* THE EXERCISE *
Copy out every one of the following entries word for word, line by line.

* DATA EXCERPTS *
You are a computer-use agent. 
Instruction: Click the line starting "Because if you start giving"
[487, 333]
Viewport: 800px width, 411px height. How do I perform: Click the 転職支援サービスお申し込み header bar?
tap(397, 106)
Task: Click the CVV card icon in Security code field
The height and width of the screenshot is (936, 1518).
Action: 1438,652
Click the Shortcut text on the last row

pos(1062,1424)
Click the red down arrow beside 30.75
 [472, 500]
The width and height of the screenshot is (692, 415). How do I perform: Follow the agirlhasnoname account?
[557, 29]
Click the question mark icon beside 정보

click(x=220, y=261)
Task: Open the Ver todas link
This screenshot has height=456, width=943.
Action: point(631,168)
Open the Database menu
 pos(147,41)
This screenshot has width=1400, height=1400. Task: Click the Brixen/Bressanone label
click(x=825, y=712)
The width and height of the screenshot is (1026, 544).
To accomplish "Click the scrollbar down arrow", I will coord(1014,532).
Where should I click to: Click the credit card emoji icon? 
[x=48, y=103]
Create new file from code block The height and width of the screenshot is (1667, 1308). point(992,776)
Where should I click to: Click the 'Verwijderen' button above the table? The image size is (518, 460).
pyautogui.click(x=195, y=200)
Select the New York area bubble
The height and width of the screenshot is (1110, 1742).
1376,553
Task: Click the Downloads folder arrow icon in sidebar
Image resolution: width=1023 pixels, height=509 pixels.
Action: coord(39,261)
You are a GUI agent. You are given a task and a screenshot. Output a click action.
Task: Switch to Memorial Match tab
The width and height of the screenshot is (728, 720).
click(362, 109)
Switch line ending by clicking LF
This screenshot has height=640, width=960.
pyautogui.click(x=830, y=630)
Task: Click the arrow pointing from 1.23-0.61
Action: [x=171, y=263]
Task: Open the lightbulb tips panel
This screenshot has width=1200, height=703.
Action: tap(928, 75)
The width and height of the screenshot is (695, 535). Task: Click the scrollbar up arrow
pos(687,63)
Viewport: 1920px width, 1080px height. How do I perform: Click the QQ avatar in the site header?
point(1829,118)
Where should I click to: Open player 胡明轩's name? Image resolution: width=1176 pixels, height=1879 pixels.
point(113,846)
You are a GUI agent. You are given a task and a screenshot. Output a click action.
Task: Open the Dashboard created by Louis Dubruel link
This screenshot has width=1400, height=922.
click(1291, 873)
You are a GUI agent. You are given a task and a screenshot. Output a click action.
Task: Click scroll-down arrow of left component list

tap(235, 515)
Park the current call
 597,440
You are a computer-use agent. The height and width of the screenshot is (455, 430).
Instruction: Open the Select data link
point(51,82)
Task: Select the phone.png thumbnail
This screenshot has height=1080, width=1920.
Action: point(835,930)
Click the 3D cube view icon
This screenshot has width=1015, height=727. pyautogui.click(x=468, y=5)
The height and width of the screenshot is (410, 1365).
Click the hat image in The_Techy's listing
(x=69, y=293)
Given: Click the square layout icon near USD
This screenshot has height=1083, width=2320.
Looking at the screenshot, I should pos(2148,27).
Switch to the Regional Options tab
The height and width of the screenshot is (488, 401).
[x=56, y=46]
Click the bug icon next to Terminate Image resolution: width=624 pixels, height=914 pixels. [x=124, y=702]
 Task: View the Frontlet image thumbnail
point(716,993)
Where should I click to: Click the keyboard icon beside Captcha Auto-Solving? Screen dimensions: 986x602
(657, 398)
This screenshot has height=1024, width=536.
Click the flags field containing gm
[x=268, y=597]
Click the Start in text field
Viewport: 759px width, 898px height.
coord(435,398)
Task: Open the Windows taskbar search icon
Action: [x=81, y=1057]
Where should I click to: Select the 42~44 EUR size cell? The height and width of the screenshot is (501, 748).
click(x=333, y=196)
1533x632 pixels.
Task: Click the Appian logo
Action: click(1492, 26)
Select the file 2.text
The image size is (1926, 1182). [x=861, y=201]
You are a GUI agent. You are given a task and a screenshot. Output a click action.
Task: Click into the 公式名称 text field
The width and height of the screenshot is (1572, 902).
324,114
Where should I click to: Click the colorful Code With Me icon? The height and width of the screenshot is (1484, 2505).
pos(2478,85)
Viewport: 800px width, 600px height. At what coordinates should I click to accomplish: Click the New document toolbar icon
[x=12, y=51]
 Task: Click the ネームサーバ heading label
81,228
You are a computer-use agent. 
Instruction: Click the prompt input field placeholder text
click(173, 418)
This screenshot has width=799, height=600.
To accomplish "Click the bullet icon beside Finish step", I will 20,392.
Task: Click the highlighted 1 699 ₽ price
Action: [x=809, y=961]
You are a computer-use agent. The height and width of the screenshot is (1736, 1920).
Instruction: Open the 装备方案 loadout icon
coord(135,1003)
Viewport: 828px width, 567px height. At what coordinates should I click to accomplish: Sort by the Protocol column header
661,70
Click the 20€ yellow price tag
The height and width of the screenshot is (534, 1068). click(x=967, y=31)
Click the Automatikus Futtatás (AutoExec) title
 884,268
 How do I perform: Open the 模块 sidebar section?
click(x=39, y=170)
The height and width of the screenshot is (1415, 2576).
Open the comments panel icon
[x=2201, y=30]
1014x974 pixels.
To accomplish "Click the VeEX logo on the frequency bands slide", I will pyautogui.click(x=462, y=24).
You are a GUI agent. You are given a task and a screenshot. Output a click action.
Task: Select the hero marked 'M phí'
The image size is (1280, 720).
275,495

* TASK RESPONSE *
You are a computer-use agent. 
Instruction: Click the line starting "Because if you start giving"
[487, 333]
Viewport: 800px width, 411px height. How do I perform: Click the 転職支援サービスお申し込み header bar?
tap(397, 106)
Task: Click the CVV card icon in Security code field
The height and width of the screenshot is (936, 1518).
Action: 1438,652
Click the Shortcut text on the last row

pos(1062,1424)
Click the red down arrow beside 30.75
 [472, 500]
The width and height of the screenshot is (692, 415). How do I perform: Follow the agirlhasnoname account?
[557, 29]
Click the question mark icon beside 정보

click(x=220, y=261)
Task: Open the Ver todas link
This screenshot has height=456, width=943.
Action: point(631,168)
Open the Database menu
 pos(147,41)
This screenshot has width=1400, height=1400. Task: Click the Brixen/Bressanone label
click(x=825, y=712)
The width and height of the screenshot is (1026, 544).
To accomplish "Click the scrollbar down arrow", I will coord(1014,532).
Where should I click to: Click the credit card emoji icon? 
[x=48, y=103]
Create new file from code block The height and width of the screenshot is (1667, 1308). point(992,776)
Where should I click to: Click the 'Verwijderen' button above the table? The image size is (518, 460).
pyautogui.click(x=195, y=200)
Select the New York area bubble
The height and width of the screenshot is (1110, 1742).
1376,553
Task: Click the Downloads folder arrow icon in sidebar
Image resolution: width=1023 pixels, height=509 pixels.
Action: coord(39,261)
You are a GUI agent. You are given a task and a screenshot. Output a click action.
Task: Switch to Memorial Match tab
The width and height of the screenshot is (728, 720).
click(362, 109)
Switch line ending by clicking LF
This screenshot has height=640, width=960.
pyautogui.click(x=830, y=630)
Task: Click the arrow pointing from 1.23-0.61
Action: [x=171, y=263]
Task: Open the lightbulb tips panel
This screenshot has width=1200, height=703.
Action: tap(928, 75)
The width and height of the screenshot is (695, 535). Task: Click the scrollbar up arrow
pos(687,63)
Viewport: 1920px width, 1080px height. How do I perform: Click the QQ avatar in the site header?
point(1829,118)
Where should I click to: Open player 胡明轩's name? Image resolution: width=1176 pixels, height=1879 pixels.
point(113,846)
You are a GUI agent. You are given a task and a screenshot. Output a click action.
Task: Open the Dashboard created by Louis Dubruel link
This screenshot has width=1400, height=922.
click(1291, 873)
You are a GUI agent. You are given a task and a screenshot. Output a click action.
Task: Click scroll-down arrow of left component list

tap(235, 515)
Park the current call
 597,440
You are a computer-use agent. The height and width of the screenshot is (455, 430).
Instruction: Open the Select data link
point(51,82)
Task: Select the phone.png thumbnail
This screenshot has height=1080, width=1920.
Action: point(835,930)
Click the 3D cube view icon
This screenshot has width=1015, height=727. pyautogui.click(x=468, y=5)
The height and width of the screenshot is (410, 1365).
Click the hat image in The_Techy's listing
(x=69, y=293)
Given: Click the square layout icon near USD
This screenshot has height=1083, width=2320.
Looking at the screenshot, I should pos(2148,27).
Switch to the Regional Options tab
The height and width of the screenshot is (488, 401).
[x=56, y=46]
Click the bug icon next to Terminate Image resolution: width=624 pixels, height=914 pixels. [x=124, y=702]
 Task: View the Frontlet image thumbnail
point(716,993)
Where should I click to: Click the keyboard icon beside Captcha Auto-Solving? Screen dimensions: 986x602
(657, 398)
This screenshot has height=1024, width=536.
Click the flags field containing gm
[x=268, y=597]
Click the Start in text field
Viewport: 759px width, 898px height.
coord(435,398)
Task: Open the Windows taskbar search icon
Action: [x=81, y=1057]
Where should I click to: Select the 42~44 EUR size cell? The height and width of the screenshot is (501, 748).
click(x=333, y=196)
1533x632 pixels.
Task: Click the Appian logo
Action: click(1492, 26)
Select the file 2.text
The image size is (1926, 1182). [x=861, y=201]
You are a GUI agent. You are given a task and a screenshot. Output a click action.
Task: Click into the 公式名称 text field
The width and height of the screenshot is (1572, 902).
324,114
Where should I click to: Click the colorful Code With Me icon? The height and width of the screenshot is (1484, 2505).
pos(2478,85)
Viewport: 800px width, 600px height. At what coordinates should I click to accomplish: Click the New document toolbar icon
[x=12, y=51]
 Task: Click the ネームサーバ heading label
81,228
You are a computer-use agent. 
Instruction: Click the prompt input field placeholder text
click(173, 418)
This screenshot has width=799, height=600.
To accomplish "Click the bullet icon beside Finish step", I will 20,392.
Task: Click the highlighted 1 699 ₽ price
Action: [x=809, y=961]
You are a computer-use agent. The height and width of the screenshot is (1736, 1920).
Instruction: Open the 装备方案 loadout icon
coord(135,1003)
Viewport: 828px width, 567px height. At what coordinates should I click to accomplish: Sort by the Protocol column header
661,70
Click the 20€ yellow price tag
The height and width of the screenshot is (534, 1068). click(x=967, y=31)
Click the Automatikus Futtatás (AutoExec) title
 884,268
 How do I perform: Open the 模块 sidebar section?
click(x=39, y=170)
The height and width of the screenshot is (1415, 2576).
Open the comments panel icon
[x=2201, y=30]
1014x974 pixels.
To accomplish "Click the VeEX logo on the frequency bands slide", I will pyautogui.click(x=462, y=24).
You are a GUI agent. You are given a task and a screenshot. Output a click action.
Task: Select the hero marked 'M phí'
The image size is (1280, 720).
275,495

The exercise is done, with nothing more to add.